━━ Source extract

Jawan Review

Jawan apparently means “soldier”. Why this is the name of the movie is not immediately obvious.

A differnet kind of theater experience for me. Here in Finland the audiences are usually quite muted, but as far as I can tell, there was me and about 40 Indian immigrants. I did not know there were that many Indians living in this small city. It was kind of weird, because I reserved a seat on the first row, as always, and there was a few empty rows behind me – apparently the only white person – before there was all these other people packed into the back of the room. And they reacted much more openly to what was going on on the screen. There was also clearly a cultural divide as the rest of the audience found certain things much funnier than I did.

But hey, you probably won’t be able to replicate my experience, so what about the movie?

I will try to avoid spoilers, which is actually kind of important here, because there are wonderful surprises here. That’s actually one reason to seek out movies from outside the west. The storytelling is different and you can’t predict everything in the same way you can with western movies, where you just know how things are set up and can often tell what the twists are early on.

First, I like teams. They might have been overdone in superhero movies, but those teams are kind of boring, as they are often about people who can kick as, but in different ways. Here the team is six women with different roles lead by a man. Sadly, we don’t get as much of the team as I would like, but also, the team has a strong reason to exist. It’s also very different from those superhero teams in the sense that they don’t bicker. They are a cohesive unit that seems to care for each other deeply. They are underutilized.

━━━━
━━ Data listing

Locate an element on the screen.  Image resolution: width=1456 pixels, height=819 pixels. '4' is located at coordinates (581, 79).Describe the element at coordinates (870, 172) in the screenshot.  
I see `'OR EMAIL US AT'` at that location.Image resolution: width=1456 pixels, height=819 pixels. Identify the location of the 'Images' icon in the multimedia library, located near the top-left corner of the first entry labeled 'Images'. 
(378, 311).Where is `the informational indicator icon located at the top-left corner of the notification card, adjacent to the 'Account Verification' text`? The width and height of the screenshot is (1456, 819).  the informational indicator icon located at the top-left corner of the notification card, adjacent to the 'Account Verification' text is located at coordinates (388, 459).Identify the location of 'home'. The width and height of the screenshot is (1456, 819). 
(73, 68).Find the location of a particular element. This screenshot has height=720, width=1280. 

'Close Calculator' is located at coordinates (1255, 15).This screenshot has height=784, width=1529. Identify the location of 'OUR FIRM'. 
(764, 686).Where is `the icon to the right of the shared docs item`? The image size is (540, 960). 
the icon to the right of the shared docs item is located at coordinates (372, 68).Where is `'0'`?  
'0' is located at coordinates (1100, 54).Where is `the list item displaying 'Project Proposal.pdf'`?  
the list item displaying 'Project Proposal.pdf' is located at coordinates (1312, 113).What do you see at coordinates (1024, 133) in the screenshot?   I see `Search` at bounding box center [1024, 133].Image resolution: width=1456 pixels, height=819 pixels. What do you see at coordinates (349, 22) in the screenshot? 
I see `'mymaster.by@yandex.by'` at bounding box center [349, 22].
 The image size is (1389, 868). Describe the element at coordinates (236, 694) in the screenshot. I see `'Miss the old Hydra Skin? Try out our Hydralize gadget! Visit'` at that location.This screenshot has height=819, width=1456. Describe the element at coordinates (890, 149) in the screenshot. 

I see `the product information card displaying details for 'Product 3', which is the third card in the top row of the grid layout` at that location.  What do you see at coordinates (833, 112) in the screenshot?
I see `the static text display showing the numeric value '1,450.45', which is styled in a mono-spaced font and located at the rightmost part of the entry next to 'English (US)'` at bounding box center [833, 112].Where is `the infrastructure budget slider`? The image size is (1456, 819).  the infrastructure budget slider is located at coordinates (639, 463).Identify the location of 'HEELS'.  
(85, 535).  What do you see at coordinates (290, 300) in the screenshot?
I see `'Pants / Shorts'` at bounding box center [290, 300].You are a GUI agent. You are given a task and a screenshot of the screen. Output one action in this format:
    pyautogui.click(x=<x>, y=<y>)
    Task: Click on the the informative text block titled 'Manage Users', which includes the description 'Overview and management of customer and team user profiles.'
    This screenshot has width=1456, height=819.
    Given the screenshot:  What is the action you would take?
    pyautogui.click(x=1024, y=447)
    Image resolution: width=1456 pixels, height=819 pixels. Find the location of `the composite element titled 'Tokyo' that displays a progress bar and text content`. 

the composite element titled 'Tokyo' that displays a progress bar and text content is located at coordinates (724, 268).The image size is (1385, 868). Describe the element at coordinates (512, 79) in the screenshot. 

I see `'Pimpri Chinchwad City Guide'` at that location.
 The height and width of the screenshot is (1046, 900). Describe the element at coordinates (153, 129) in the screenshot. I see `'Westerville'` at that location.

━━━━

» **Questions on the material**
#1 According to the Jawan review, what does the word "Jawan" apparently mean?
#2 Carry on the Jawan review after its last sentence, keeping the same first-person voice.

» **Results**
#1 It apparently means "soldier."

#2
The action is over the top, but in the way superhero movies have primed our expectations and what you see now in all action movies. It’s good, but it’s not the main selling point of the movie.

What I actually loved was the way they approached society. Many movies try to put systematic problems on one person and then beat that person and everything is fine. Sure, there’s also a singular bad guy here, but at the same time, the problem is obviously shown to be systemic. The poor farmers are suffering, because the larger system wants to exploit them and they are largely defenseless. The publicly run hospitals don’t work, because the people running the system want their piece of the pie on everything. Democracy isn’t working, because people don’t vote for the right reasons.

The results are quite rosey, but it also is quite an open attack on the government in a big budget movie by one of the biggest stars in Bollywood. And that’s not nothing either. Shah Rukh Khan is a huge star on a scale we don’t see in the west. These people are revered and this particular Khan has hundreds of millions of followers.. When the Khans (just by coincidence, the biggest stars in Bollywood are all Khans, even though they are not related) speak, the people listen. I love that he is willing to put a movie like this out there. It’s not going to gain him any friends among people in power.

In my experience, this is a very progressive movie for India. There’s women in positions of power, there’s the idea that perhaps not all people in prison deserve to be there, and we shouldn’t let people suffer just because they are poor.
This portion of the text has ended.